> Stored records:
---*---

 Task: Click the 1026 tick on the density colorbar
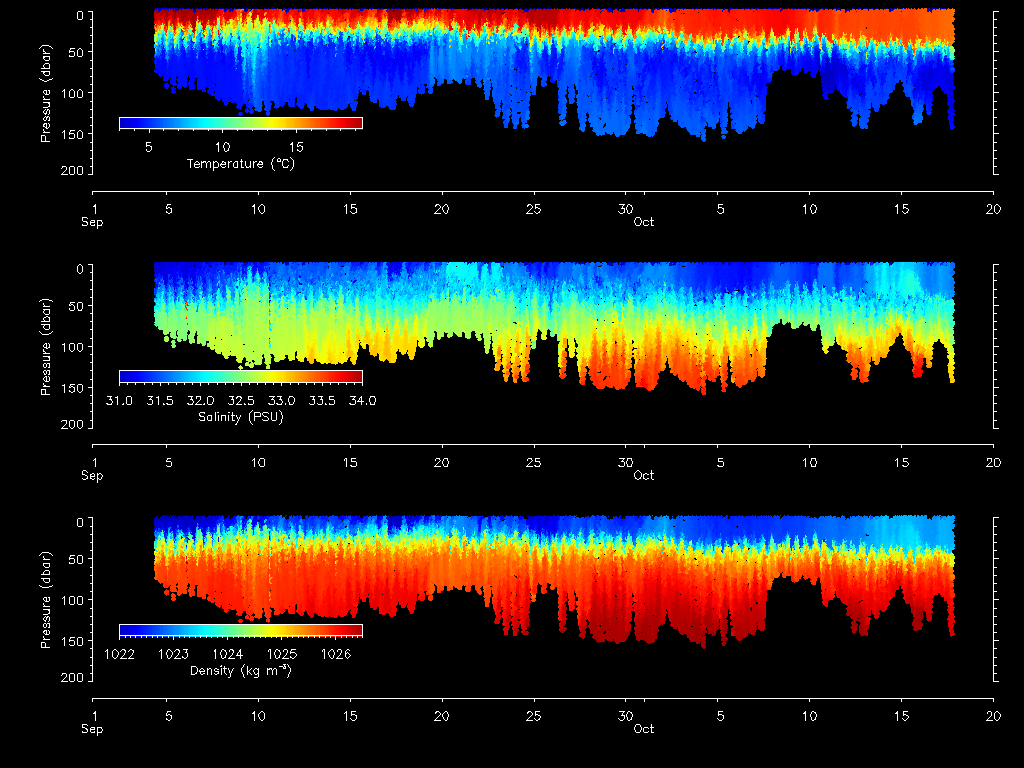[336, 655]
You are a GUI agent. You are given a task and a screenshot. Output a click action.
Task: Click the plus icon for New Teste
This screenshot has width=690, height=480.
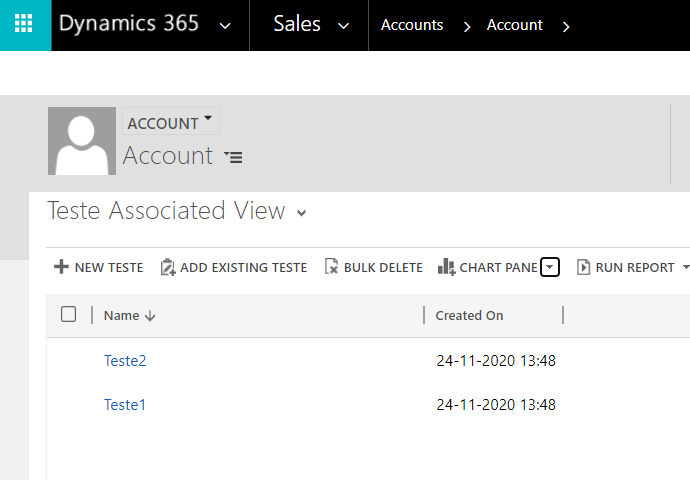click(x=61, y=267)
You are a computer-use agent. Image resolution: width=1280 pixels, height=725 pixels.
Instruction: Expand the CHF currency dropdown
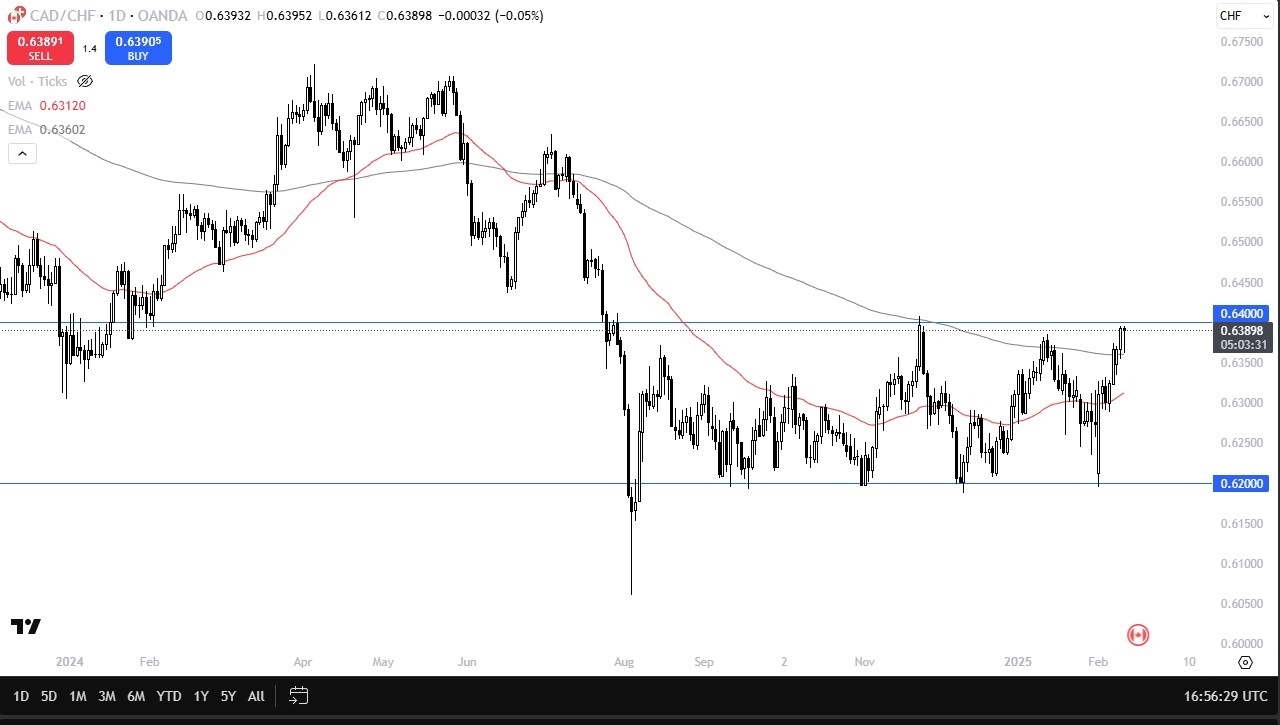pos(1243,16)
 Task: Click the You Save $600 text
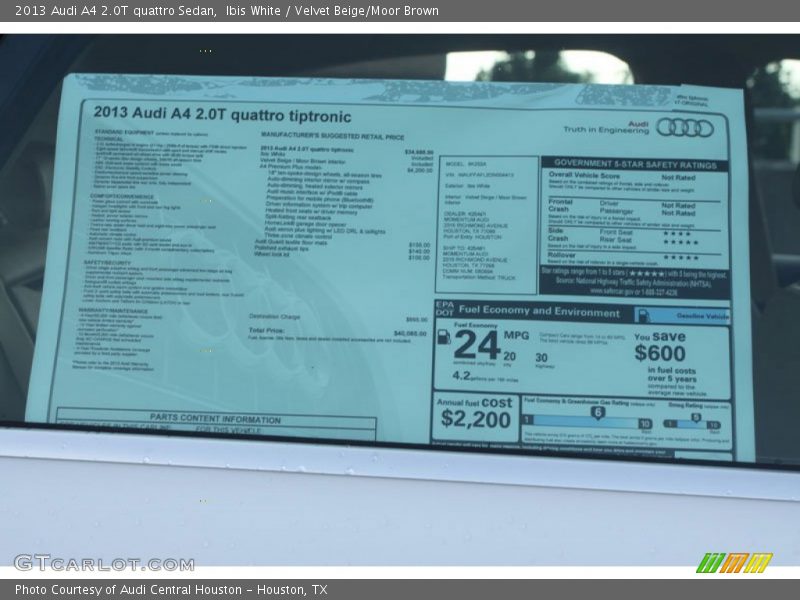(660, 346)
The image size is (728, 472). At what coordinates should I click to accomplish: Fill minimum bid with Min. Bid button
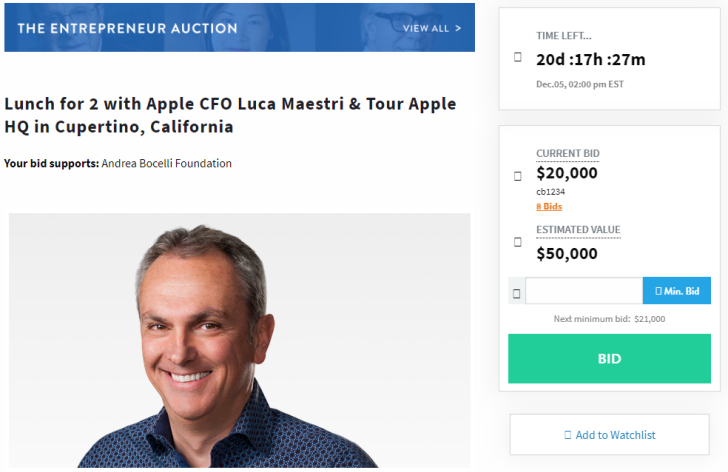click(x=676, y=291)
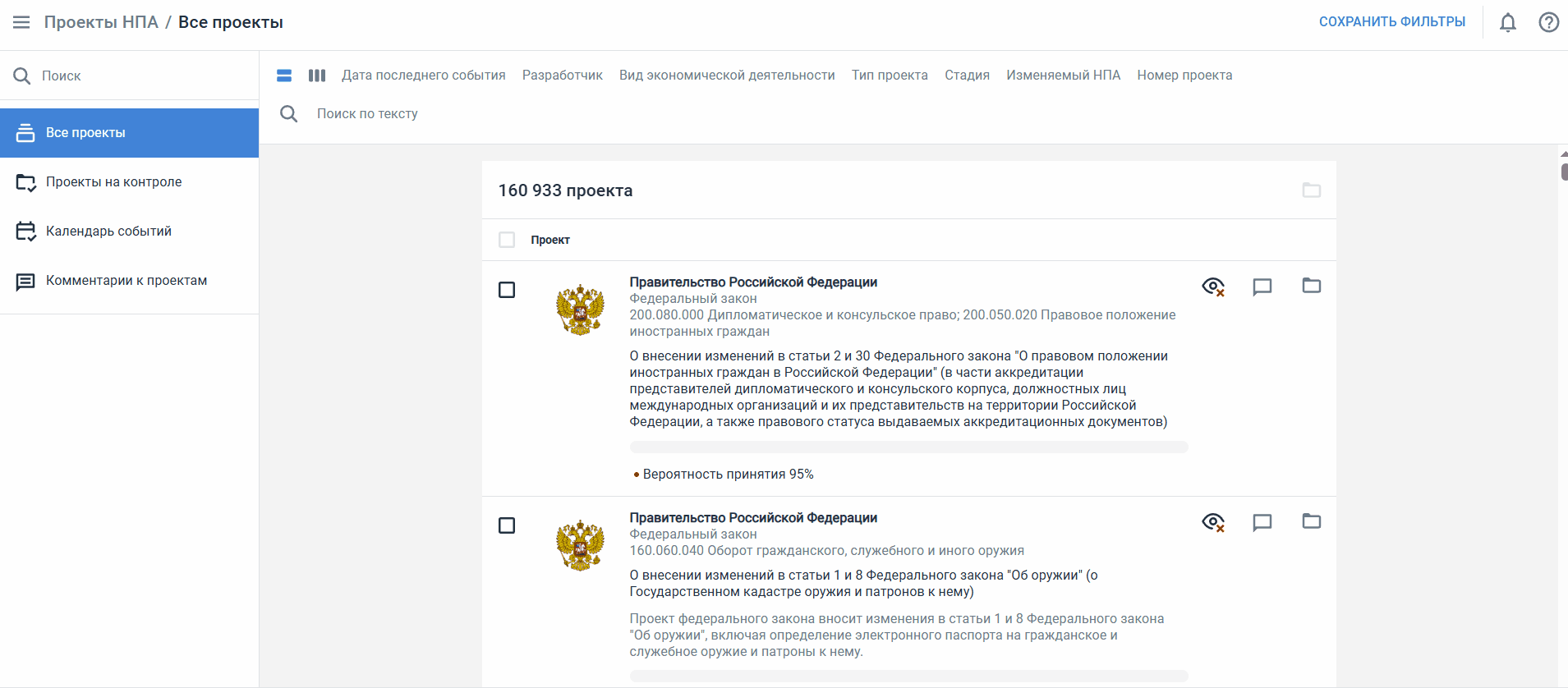1568x688 pixels.
Task: Open the Дата последнего события filter
Action: click(423, 76)
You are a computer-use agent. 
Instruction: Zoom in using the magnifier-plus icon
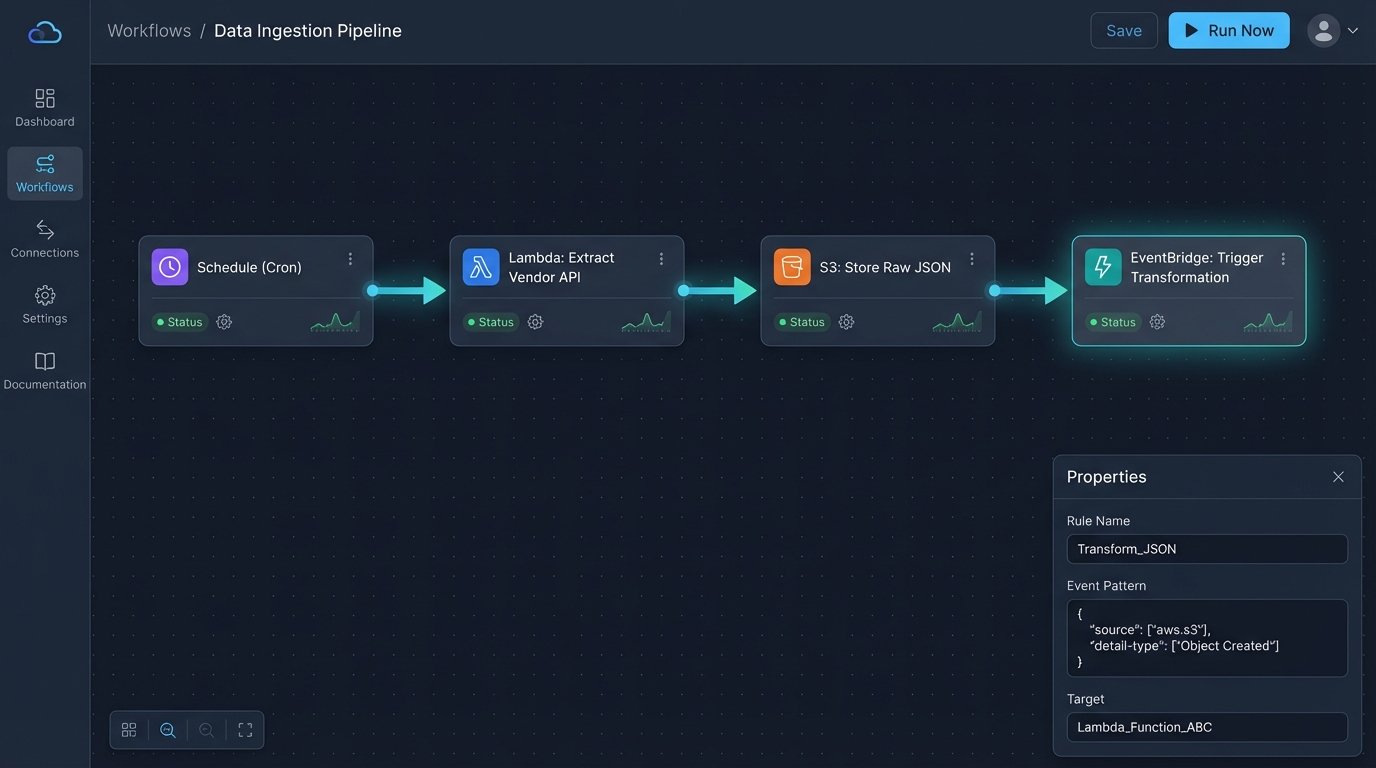coord(167,730)
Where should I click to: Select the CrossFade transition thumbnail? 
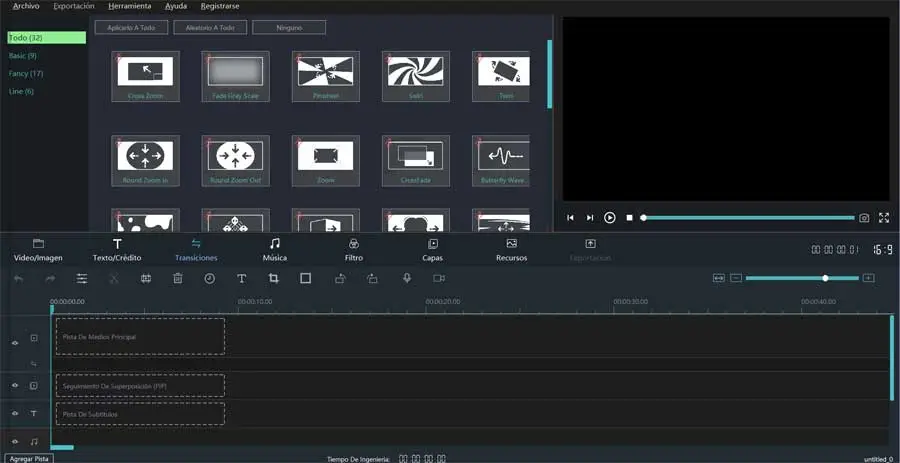pyautogui.click(x=415, y=160)
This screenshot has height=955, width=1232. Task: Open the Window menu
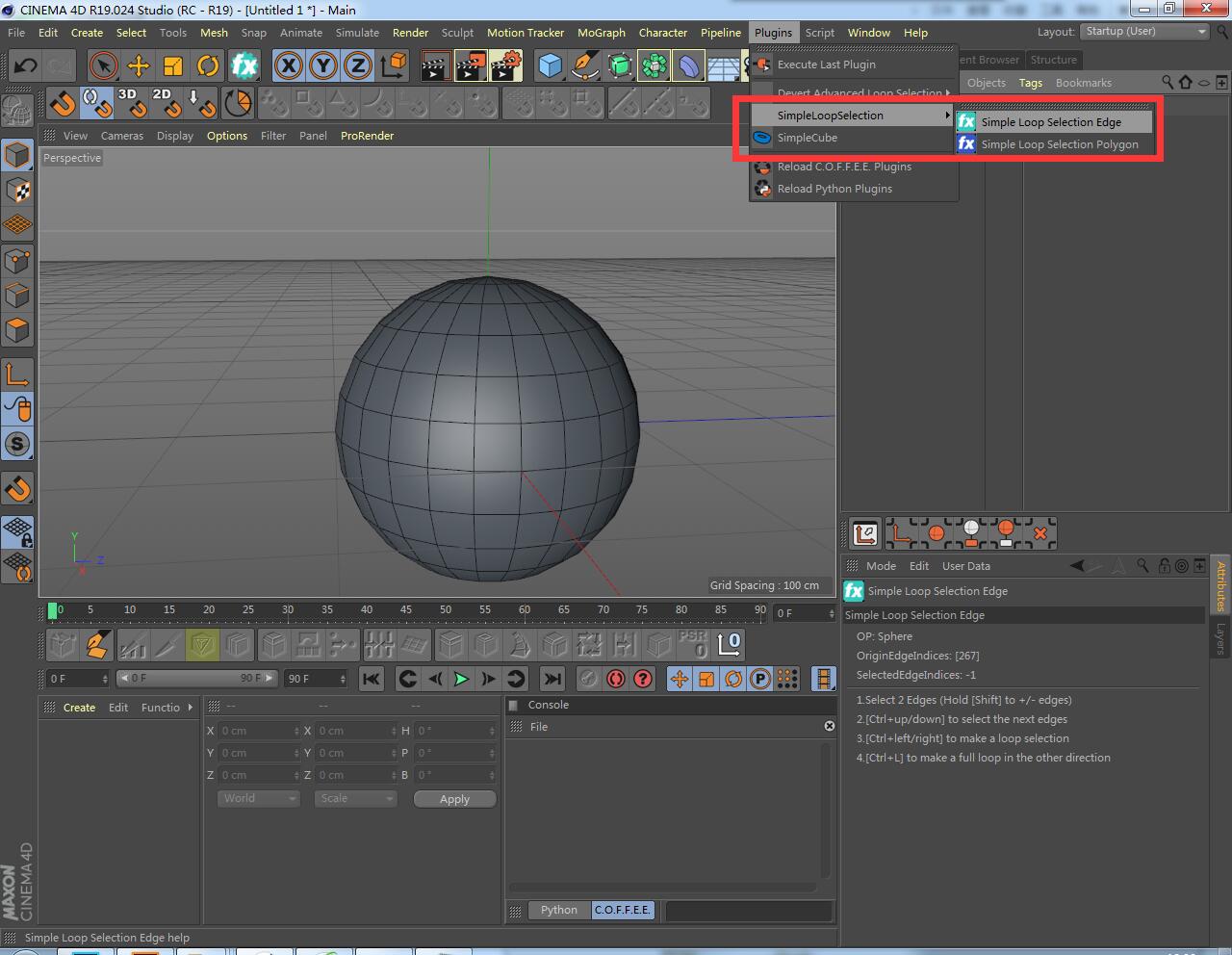point(868,32)
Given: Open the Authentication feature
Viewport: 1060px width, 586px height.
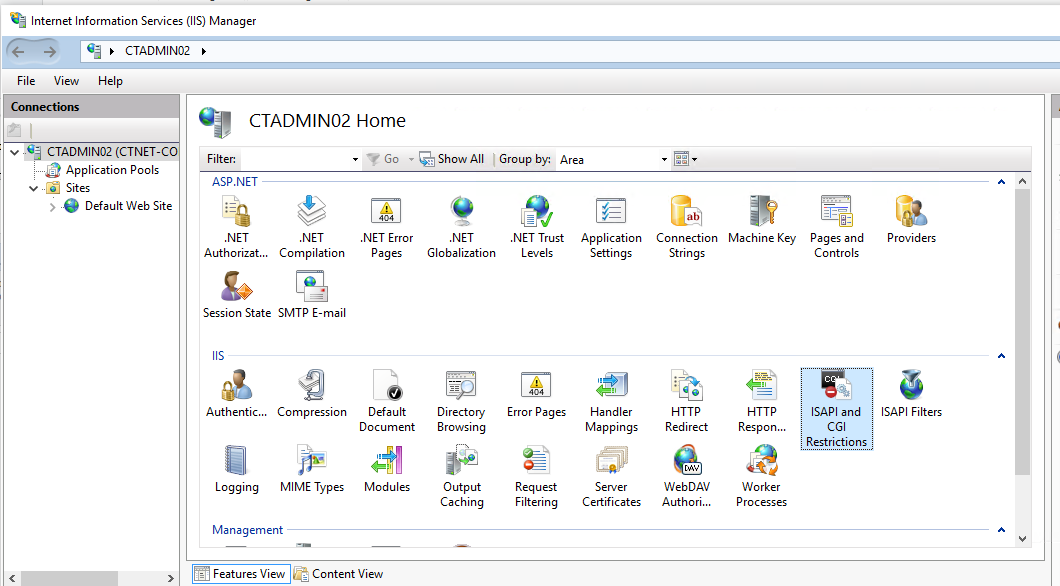Looking at the screenshot, I should tap(237, 392).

---*---

> WHAT NEEDS TO BE DONE: Line count for the string "agent": work it out from the records above and reply with the number alone.

> RESPONSE AREA: 3